## Work item
Rewrite the Week 13 diary entry from "Saturday 12 November" to "over the pettiness.", putting "supervisor" wherever "manager" appears.

Saturday 12 November 2011

Week 13

It has been quite an interesting week this one. My manager has taken to teaching me her job. I cant help but get the feel that it is a ploy to try and make me stay. I have told her that I am most likely not returning after Christmas, but she has still insisted. So it has been good actually challenging my brain for a bit.
I have lost another friend this week. Im not sure if this place just turns people against each other or what, but I am over the pettiness.
I am feeling quite good again. My fears of returning home have been subdued and Im back to being totally excited. My hair was to be dreaded today but I decided to nap instead. Maybe tomorrow.
I, for some unknown reason, passed up the chance to hunt tonight. Im kicking myself now though. But ah well it obvioulsy wasnt meant to happen.
I have nearly been attacked by dogs twice in the last three days. I cant understand it considering I have walked past these dogs at least four times a day for the last 3 months, and now they decide to go at me! I actually got saved by a local fellow the other night. He came back and scared the dog away from me. It was a suprise, because they arent the most giving of people, especially to white folk. All I remember is saying thankyou and running off down the road without a look back.

There has been a little bit of commotion in the community this week. I will not be suprised if it all comes to a head soon and theres a big fight. Firstly my store is closed on Monday (for an uncertain amount of time) due to a community meeting - for locals only.


The reason being that two of the family members of the land owner have been at war basically for the last 2 months. So they are hoping to sort it out. I think it will be quite interesting how this ends.
Secondly a friend of mine was in the store the other day (a local lady) and I wa chatting with her mother, who was ill and jokingly saying that she was dying. I decided to joke with her saying she was too young to die etc; it was laughs all around, they left my store with a smile on their face. Her brother died that night. I could not believe it. I felt like a total bitch. But this also means a big funeral for the community - which hopefully means a smoking of our store (hopefully I will finally get to see one!!).
Then also, our wet is trying to start. We had rain 2 nights last week, but its just not getting the ball rolling. And I think this is puting everyone a little bit one edge. Its like everyone is all on edge, we all know its coming, we just dont know when. But I hope it hurries up. I think it will relieve a bit of community tension.

## Information
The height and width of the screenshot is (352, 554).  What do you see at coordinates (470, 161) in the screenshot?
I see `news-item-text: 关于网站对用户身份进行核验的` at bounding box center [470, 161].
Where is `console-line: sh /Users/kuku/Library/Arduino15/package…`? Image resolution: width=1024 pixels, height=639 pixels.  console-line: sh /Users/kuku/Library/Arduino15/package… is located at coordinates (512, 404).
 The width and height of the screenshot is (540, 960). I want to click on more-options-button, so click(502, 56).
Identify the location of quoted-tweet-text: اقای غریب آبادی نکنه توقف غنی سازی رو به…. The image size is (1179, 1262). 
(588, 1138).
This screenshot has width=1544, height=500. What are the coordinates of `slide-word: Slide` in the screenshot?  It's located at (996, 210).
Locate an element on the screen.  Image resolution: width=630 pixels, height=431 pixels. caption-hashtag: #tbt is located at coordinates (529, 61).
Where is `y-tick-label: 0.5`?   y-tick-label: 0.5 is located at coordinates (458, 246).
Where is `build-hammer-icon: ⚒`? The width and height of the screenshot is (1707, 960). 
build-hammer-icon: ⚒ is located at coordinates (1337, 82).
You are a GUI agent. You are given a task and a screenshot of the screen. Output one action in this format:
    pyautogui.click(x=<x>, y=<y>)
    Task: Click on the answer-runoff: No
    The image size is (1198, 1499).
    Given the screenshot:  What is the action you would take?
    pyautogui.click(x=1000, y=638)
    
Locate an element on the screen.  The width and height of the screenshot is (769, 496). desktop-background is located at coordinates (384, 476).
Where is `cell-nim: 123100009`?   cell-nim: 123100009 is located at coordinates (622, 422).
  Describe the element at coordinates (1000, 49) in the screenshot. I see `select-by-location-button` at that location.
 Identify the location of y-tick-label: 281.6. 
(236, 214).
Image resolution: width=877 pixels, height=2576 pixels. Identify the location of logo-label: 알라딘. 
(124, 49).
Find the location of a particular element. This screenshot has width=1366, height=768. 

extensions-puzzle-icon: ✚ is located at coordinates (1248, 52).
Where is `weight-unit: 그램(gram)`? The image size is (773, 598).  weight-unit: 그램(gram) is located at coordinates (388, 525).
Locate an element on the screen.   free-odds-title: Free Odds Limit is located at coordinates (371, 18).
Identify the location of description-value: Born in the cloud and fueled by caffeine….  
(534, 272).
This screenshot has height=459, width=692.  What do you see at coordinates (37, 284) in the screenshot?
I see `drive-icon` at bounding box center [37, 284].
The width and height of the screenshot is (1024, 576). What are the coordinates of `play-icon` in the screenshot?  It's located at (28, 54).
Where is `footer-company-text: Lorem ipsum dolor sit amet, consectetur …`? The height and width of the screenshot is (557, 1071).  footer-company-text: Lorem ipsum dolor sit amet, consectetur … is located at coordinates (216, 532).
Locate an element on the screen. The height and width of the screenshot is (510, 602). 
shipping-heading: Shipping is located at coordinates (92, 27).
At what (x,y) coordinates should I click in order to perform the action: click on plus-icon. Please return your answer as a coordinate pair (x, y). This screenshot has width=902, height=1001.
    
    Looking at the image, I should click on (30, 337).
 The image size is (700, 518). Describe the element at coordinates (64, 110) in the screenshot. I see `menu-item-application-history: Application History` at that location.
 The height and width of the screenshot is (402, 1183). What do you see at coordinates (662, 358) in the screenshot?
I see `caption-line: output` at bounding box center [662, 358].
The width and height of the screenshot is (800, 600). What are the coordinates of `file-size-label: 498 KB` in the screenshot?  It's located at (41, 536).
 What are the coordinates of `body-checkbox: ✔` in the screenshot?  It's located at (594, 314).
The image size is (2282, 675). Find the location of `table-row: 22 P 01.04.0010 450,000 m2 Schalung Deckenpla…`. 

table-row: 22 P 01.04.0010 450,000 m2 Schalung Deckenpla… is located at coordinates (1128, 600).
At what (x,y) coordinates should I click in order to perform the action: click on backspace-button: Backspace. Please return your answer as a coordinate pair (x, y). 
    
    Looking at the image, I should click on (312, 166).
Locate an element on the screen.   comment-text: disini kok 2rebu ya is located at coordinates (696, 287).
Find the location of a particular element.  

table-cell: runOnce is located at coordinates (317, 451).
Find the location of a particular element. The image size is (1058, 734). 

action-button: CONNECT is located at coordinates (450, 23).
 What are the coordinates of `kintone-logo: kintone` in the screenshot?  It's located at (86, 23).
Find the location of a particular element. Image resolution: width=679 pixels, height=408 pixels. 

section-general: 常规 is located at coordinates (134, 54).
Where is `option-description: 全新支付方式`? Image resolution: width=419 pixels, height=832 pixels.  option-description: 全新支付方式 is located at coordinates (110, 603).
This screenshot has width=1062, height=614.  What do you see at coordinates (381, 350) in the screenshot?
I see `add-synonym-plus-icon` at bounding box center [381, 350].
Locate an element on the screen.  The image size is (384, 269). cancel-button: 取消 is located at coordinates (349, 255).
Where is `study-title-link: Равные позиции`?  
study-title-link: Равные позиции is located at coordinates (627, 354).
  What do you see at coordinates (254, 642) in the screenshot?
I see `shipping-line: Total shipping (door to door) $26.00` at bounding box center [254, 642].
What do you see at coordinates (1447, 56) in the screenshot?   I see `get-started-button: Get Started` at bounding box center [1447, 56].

## Written solution
Saturday 12 November 2011

Week 13

It has been quite an interesting week this one. My supervisor has taken to teaching me her job. I cant help but get the feel that it is a ploy to try and make me stay. I have told her that I am most likely not returning after Christmas, but she has still insisted. So it has been good actually challenging my brain for a bit.
I have lost another friend this week. Im not sure if this place just turns people against each other or what, but I am over the pettiness.